Saved data entries
● ● ● ●

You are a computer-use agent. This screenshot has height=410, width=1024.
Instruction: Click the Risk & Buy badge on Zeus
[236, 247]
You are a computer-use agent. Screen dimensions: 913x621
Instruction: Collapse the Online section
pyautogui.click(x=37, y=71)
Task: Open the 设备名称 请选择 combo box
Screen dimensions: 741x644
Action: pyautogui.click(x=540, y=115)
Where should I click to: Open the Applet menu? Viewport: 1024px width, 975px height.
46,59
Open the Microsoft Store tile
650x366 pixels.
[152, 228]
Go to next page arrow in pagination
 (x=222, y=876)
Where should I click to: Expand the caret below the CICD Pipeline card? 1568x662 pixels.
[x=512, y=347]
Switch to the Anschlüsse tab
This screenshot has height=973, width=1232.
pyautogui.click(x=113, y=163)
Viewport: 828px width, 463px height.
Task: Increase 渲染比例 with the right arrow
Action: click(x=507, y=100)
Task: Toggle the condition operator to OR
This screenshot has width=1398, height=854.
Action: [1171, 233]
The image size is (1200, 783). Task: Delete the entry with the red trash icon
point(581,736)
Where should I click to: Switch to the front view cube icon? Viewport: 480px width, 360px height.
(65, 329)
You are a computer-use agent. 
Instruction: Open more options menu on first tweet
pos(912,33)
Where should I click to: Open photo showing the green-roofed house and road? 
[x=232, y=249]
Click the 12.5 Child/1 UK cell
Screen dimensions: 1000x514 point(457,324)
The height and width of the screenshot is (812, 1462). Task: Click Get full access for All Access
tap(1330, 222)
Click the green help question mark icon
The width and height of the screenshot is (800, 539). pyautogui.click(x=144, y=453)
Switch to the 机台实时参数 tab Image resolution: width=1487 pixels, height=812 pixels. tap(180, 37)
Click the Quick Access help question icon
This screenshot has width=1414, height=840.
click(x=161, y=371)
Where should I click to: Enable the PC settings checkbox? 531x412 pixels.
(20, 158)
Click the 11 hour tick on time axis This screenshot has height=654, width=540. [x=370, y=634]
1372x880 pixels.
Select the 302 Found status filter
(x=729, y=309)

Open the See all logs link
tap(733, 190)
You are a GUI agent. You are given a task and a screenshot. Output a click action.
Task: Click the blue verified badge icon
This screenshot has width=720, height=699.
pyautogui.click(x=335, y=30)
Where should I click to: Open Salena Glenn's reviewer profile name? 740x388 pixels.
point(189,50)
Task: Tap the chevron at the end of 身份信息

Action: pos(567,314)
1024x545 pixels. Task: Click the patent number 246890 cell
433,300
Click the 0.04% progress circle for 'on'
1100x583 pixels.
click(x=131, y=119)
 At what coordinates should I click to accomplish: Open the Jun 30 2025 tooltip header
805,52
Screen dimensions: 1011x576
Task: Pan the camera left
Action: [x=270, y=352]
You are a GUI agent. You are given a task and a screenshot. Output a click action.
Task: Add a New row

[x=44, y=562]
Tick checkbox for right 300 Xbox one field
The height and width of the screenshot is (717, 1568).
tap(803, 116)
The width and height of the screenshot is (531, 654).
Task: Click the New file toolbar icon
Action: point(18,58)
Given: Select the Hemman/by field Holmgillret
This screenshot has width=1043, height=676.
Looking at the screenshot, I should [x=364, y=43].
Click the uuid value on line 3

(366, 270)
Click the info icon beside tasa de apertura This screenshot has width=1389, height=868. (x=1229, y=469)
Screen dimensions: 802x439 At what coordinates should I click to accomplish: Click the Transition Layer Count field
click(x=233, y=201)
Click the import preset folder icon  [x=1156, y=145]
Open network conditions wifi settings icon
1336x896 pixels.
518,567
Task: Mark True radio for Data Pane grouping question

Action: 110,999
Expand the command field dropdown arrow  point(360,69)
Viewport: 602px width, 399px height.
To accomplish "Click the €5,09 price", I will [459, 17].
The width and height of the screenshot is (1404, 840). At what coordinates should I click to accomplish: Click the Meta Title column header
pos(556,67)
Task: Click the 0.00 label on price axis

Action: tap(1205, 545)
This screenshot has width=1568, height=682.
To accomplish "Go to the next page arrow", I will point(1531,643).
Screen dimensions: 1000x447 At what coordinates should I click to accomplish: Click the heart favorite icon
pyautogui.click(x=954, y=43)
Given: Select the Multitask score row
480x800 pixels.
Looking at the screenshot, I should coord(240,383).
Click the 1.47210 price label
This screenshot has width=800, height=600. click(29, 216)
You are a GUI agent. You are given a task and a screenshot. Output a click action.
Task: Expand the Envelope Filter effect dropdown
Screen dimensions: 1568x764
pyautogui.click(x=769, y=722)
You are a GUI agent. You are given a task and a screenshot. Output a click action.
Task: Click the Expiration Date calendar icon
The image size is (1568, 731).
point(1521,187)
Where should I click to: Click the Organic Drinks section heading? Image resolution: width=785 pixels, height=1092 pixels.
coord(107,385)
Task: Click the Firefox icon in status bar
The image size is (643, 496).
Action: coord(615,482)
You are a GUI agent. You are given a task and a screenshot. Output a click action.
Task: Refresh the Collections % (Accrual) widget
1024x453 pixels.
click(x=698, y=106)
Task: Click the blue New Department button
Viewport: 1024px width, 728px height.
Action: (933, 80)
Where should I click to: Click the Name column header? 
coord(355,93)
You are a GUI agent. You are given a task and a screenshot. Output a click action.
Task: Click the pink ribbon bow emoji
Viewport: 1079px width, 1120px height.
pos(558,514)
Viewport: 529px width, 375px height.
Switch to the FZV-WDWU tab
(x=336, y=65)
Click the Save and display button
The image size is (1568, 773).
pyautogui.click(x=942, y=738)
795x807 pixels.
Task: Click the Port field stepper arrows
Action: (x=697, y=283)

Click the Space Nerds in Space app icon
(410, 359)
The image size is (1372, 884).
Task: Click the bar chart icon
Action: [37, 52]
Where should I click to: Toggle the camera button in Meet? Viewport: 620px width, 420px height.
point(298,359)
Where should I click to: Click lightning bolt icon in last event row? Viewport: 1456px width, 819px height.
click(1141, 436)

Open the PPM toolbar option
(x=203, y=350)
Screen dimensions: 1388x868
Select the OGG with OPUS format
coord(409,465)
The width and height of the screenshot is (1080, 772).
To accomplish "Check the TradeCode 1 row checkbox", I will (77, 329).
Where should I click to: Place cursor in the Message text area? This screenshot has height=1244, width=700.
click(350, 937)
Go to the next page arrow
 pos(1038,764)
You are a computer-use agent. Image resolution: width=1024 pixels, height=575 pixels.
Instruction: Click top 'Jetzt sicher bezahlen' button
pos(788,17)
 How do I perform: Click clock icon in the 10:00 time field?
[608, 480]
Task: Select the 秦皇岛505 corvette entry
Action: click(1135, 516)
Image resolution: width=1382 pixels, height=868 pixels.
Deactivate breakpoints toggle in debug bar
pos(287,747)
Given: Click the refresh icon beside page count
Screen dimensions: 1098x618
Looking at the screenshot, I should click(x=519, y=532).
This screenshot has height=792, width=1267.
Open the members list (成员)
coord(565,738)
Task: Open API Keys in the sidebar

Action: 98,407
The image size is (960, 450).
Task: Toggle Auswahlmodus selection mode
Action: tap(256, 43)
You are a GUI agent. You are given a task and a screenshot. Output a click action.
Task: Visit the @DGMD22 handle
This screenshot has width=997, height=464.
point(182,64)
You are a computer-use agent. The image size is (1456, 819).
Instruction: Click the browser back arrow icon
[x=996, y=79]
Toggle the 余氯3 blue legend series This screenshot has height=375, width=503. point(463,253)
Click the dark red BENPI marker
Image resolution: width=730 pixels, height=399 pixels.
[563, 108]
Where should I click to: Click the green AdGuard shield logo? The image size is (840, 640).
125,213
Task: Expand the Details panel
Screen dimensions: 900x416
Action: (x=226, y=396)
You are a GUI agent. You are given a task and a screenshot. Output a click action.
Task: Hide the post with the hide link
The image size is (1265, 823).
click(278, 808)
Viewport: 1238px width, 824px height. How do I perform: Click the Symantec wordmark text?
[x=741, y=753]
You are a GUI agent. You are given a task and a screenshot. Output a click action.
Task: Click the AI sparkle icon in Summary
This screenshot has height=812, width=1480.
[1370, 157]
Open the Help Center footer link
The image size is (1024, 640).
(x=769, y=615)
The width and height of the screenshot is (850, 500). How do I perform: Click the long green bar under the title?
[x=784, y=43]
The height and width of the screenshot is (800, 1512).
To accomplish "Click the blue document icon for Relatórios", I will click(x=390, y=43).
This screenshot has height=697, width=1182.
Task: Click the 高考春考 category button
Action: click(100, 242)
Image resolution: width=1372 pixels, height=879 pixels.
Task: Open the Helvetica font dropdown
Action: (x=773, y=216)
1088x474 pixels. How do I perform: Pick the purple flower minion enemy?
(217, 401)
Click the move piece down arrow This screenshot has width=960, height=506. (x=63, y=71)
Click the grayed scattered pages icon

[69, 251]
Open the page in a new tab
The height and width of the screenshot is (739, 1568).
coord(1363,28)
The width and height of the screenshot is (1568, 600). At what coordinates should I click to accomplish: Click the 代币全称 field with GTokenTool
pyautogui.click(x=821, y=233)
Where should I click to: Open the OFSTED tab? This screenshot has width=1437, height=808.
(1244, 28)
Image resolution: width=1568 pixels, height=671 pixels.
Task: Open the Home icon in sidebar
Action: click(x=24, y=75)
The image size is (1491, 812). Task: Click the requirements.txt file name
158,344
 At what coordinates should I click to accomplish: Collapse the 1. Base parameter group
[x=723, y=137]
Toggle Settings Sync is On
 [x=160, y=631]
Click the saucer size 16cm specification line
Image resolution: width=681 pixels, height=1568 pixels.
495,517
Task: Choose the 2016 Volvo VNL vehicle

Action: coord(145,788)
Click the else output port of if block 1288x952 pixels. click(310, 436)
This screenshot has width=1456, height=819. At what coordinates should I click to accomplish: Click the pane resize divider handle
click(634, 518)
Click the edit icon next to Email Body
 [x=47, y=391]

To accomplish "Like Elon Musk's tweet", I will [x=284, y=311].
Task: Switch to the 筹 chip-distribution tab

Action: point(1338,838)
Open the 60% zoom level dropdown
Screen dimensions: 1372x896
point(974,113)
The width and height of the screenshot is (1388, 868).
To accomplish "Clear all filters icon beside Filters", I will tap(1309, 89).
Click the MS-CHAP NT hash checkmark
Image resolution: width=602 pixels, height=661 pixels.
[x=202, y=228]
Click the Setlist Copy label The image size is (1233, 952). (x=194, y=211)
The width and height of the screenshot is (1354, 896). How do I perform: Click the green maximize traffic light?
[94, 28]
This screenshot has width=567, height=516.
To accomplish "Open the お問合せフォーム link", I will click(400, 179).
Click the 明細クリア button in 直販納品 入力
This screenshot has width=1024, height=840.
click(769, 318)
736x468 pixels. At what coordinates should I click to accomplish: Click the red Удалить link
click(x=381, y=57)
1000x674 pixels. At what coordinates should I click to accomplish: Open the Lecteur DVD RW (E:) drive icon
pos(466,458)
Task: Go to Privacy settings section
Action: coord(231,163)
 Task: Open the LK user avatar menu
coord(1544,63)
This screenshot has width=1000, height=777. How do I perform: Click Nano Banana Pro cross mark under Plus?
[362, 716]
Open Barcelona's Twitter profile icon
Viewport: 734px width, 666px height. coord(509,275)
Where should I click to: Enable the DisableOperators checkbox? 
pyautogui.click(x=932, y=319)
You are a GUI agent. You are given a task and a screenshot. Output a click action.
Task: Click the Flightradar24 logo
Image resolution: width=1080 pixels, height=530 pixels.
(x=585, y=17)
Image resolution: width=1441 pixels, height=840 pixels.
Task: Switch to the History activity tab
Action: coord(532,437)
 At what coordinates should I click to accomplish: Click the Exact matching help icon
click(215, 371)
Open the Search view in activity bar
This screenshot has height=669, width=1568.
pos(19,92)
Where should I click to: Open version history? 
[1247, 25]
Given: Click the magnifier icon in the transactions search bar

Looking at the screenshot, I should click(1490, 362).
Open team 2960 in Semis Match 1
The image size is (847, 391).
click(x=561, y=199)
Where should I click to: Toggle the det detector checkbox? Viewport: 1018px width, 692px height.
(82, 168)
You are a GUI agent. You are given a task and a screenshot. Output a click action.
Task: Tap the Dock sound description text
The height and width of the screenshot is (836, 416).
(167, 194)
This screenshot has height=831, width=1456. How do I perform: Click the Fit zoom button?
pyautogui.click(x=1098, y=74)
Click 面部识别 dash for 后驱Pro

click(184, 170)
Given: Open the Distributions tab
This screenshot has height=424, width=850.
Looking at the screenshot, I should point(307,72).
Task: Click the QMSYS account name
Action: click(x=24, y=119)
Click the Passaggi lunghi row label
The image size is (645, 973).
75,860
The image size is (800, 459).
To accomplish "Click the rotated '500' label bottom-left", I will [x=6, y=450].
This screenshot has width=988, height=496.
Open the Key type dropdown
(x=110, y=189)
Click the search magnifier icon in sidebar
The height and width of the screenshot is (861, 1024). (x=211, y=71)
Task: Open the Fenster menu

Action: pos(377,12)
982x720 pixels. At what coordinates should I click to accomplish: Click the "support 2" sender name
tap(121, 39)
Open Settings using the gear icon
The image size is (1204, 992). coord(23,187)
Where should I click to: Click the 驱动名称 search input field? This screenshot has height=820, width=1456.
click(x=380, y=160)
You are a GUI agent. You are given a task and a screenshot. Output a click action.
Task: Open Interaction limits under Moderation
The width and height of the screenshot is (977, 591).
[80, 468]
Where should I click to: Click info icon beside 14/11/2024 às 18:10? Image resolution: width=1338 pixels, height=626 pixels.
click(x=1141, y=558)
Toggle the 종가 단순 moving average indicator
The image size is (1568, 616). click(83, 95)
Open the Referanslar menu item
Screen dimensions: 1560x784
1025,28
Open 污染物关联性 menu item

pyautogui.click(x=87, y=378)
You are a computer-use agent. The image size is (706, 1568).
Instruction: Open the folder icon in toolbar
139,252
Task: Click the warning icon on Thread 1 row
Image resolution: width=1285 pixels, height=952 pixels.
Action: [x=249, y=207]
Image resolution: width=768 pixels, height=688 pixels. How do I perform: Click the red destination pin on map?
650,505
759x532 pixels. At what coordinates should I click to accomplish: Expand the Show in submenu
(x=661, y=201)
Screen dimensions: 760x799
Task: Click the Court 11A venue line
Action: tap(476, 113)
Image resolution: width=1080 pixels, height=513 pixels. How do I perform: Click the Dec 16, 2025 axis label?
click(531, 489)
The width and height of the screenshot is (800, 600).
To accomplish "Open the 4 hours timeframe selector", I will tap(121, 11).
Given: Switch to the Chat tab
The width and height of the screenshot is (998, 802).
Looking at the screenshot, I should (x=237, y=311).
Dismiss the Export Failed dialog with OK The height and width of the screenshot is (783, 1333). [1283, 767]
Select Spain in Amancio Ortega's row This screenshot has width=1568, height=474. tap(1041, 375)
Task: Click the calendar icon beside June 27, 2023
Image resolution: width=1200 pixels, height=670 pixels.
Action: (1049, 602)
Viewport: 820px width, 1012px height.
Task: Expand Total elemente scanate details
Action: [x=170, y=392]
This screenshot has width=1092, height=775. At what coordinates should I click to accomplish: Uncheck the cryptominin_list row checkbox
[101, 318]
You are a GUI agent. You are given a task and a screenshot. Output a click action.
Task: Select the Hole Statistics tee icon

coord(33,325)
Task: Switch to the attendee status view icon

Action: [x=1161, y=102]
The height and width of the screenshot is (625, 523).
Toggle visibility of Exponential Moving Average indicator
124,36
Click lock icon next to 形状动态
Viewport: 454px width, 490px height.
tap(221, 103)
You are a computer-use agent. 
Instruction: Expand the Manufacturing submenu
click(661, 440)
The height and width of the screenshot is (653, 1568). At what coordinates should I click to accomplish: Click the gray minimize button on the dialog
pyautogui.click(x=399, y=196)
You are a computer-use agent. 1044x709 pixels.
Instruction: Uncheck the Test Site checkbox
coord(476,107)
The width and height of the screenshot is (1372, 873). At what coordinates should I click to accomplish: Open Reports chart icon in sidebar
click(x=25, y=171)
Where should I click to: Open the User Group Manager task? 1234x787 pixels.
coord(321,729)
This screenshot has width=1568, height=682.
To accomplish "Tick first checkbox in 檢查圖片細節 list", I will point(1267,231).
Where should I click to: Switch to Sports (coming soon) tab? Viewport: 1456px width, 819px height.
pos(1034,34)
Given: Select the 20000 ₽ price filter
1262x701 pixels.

● ● ● ●

What needs to be done: Quote the lines of the material exactly as they appear, beginning with its first line and ending with the line that contains "(x=222, y=876)".

Exercise output:
You are a computer-use agent. This screenshot has height=410, width=1024.
Instruction: Click the Risk & Buy badge on Zeus
[236, 247]
You are a computer-use agent. Screen dimensions: 913x621
Instruction: Collapse the Online section
pyautogui.click(x=37, y=71)
Task: Open the 设备名称 请选择 combo box
Screen dimensions: 741x644
Action: pyautogui.click(x=540, y=115)
Where should I click to: Open the Applet menu? Viewport: 1024px width, 975px height.
46,59
Open the Microsoft Store tile
650x366 pixels.
[152, 228]
Go to next page arrow in pagination
 (x=222, y=876)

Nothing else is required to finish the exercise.